Таким образом, индивидуализированный человек в капиталистическом обществе вследствие разделения труда тотально отчуждается от своей родовой сущности. Он отчуждается не только от частной собственности, продуктов собственного труда, но и от коллективистской традиции. А именно такая традиция содержала когда-то высшие смыслы, ориентируясь на которые человек старался восходить, преображая окружающий мир. Новые же высшие смыслы не могут появиться и вновь направлять человека по пути восхождения, поскольку буржуазное общество стремится капитализировать все стороны человеческого бытия. Это бытие при капитализме выхолащивается и низводится до примитивного потребления. А поскольку высших смыслов, которые бы могли наполнять человека духовной энергией и укреплять его дух, нет, то всё скатывается к выведенной Марксом схеме: «Чем ничтожнее твое бытие, чем меньше ты проявляешь свою жизнь, тем больше твое имущество, тем больше твоя отчужденная жизнь». Ничтожность же бытия человека, который лишен спасительного укрытия от угрозы смерти в традиции, по определению будет нарастать с арифметической прогрессией.

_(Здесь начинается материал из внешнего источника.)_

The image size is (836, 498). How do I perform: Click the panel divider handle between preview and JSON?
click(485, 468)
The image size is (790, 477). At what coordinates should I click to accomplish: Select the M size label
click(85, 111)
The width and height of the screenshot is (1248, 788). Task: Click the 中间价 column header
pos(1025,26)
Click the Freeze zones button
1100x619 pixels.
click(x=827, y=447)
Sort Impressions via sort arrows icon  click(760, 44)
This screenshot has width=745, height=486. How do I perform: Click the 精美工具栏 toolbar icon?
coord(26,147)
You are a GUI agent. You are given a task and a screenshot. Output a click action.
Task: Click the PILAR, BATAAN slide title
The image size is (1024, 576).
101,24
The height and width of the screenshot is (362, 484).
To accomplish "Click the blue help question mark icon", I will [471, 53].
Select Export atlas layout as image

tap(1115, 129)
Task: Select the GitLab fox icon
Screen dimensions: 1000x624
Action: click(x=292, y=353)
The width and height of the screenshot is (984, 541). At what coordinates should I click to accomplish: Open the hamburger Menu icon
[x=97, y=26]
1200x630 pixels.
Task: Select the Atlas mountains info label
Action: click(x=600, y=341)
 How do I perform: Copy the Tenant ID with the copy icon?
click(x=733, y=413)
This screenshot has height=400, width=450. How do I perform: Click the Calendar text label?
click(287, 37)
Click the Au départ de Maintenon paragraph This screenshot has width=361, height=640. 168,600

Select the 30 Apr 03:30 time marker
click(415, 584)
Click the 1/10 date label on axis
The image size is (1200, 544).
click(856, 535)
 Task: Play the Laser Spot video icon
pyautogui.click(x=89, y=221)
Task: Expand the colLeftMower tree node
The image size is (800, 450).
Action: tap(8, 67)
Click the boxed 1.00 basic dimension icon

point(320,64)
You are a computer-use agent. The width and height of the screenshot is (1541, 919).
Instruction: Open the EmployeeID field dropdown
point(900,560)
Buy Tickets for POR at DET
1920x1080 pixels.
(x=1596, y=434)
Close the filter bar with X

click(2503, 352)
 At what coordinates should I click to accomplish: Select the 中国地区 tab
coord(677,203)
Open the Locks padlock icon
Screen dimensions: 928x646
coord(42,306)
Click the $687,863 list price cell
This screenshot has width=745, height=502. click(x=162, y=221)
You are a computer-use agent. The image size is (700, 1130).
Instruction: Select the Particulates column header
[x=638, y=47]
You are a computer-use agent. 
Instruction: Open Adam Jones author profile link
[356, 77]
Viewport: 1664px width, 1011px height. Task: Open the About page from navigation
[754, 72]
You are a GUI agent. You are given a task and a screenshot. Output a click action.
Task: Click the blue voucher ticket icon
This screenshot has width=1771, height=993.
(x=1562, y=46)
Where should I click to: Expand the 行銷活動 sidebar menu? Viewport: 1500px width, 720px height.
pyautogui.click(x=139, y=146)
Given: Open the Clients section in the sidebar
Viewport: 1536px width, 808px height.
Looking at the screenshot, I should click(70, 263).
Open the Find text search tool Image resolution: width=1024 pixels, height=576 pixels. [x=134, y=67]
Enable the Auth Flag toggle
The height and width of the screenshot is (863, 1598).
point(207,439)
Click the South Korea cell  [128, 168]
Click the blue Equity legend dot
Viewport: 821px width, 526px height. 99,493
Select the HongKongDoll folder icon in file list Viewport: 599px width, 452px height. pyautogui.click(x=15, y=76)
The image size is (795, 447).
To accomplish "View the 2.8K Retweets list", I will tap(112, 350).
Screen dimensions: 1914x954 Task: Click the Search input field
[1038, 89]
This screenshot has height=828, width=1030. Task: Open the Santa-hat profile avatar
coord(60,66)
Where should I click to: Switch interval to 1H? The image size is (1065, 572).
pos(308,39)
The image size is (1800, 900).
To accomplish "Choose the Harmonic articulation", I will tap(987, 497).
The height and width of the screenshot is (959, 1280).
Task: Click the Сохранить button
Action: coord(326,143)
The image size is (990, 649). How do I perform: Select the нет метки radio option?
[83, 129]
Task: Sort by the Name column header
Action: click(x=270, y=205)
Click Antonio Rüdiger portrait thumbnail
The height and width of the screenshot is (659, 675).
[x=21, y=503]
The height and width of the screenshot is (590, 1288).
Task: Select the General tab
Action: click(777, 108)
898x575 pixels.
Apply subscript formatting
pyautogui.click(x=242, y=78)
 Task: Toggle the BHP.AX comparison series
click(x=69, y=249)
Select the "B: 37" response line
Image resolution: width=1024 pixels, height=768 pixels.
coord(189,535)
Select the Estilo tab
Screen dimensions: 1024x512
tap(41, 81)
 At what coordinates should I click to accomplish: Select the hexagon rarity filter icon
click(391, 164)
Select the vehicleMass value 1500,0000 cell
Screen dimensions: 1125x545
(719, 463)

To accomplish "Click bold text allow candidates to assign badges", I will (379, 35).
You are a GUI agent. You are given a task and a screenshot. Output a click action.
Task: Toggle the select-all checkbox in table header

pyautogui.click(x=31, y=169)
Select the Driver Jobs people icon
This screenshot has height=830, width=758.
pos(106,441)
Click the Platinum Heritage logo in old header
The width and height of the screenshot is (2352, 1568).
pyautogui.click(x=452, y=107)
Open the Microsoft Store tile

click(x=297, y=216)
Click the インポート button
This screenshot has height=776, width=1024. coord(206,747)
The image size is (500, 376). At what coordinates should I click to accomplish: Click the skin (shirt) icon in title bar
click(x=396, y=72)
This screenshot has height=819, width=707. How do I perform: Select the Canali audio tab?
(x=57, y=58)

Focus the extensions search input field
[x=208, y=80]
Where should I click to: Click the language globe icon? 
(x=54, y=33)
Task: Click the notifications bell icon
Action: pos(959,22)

Игнорирование духовной составляющей отчуждения опасно еще и тем, что такой подход не позволяет определиться с отчуждением в советском обществе. Ведь частной собственности в СССР не существовало, а значит, есть соблазн сказать, что не было и отчуждения.

Примечательна в этой связи упоминаемая Философская энциклопедия, которая сообщает, что в советском обществе «дискутируется вопрос о существовании и формах отчуждения при социализме и путях его преодоления». Как здесь не вспомнить Эриха Фромма с его критикой «гуляш-социализма»? И разве не является самым веским подтверждением факта отчужденности советского человека то, что игнорирование «экзистенциальной» стороны отчуждения привело к катастрофе развала СССР? Ведь отчуждение высших смыслов при борьбе за коммунизм привело всё к тому же — человек превратился в «средство своего индивидуального бытия».

Нельзя не согласиться с Фроммом, когда он говорит, что «Маркс не ограничивал свою цель освобождением рабочего класса, а мечтал об освобождении человеческой сущности путем возвращения всем людям неотчужденного и, таким образом, свободного труда». Но разве может быть реализована такая вселенская цель без высших смыслов, воодушевляющих человека на деятельность?

И главное, каков должен быть масштаб такой деятельности? Может ли она быть менее амбициозной, чем хотя бы Общее дело Федорова? И разве может человек окончательно вырваться за рамки какой-либо обусловленности, не победив смерть?